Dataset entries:
■ ■ ■ ■ ■ ■ ■
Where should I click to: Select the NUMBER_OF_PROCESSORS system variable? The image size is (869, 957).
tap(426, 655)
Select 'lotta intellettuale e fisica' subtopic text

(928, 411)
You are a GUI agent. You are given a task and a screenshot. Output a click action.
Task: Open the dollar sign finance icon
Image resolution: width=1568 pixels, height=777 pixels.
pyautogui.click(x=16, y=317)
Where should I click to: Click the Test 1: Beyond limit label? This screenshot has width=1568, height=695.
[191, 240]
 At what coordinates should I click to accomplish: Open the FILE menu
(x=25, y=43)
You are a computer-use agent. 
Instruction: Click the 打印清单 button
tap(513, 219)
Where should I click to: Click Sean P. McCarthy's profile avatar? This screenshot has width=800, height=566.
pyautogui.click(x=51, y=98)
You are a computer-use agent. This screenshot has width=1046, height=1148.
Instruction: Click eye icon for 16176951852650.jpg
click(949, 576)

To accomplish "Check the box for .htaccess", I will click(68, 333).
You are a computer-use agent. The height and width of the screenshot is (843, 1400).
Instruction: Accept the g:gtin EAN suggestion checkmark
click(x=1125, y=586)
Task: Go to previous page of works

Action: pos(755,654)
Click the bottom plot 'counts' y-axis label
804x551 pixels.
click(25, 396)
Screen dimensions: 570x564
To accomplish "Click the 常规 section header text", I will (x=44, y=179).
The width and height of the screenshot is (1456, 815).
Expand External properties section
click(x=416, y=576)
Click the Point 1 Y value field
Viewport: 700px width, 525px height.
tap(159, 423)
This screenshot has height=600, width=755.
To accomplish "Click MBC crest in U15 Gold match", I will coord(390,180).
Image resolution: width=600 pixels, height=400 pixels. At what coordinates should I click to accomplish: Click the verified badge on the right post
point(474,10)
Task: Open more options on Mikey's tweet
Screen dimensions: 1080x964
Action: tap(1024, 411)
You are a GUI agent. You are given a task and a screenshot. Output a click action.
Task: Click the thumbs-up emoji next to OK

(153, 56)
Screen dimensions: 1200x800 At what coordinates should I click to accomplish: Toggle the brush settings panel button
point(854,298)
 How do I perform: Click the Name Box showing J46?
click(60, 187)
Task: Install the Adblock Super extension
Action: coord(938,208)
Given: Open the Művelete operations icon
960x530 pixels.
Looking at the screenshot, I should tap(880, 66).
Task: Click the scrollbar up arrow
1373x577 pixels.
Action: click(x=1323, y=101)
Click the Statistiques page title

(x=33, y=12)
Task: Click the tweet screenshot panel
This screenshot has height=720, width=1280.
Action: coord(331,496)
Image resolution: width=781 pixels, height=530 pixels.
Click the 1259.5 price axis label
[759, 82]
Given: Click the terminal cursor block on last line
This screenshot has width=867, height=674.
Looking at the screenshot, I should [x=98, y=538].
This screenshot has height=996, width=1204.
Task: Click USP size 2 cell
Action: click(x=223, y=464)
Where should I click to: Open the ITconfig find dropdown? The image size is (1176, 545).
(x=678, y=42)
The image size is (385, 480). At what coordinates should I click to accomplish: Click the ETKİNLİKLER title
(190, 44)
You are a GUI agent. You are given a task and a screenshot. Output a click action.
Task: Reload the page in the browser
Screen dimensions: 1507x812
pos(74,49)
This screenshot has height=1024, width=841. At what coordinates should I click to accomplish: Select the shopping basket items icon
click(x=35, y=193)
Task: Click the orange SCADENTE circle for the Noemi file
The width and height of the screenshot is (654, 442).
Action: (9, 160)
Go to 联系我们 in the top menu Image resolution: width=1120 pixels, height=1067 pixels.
■ ■ ■ ■ ■ ■ ■
Your answer should consist of the lines above that hold the word "tweet".

:: Output below ::
Task: Open more options on Mikey's tweet
Task: Click the tweet screenshot panel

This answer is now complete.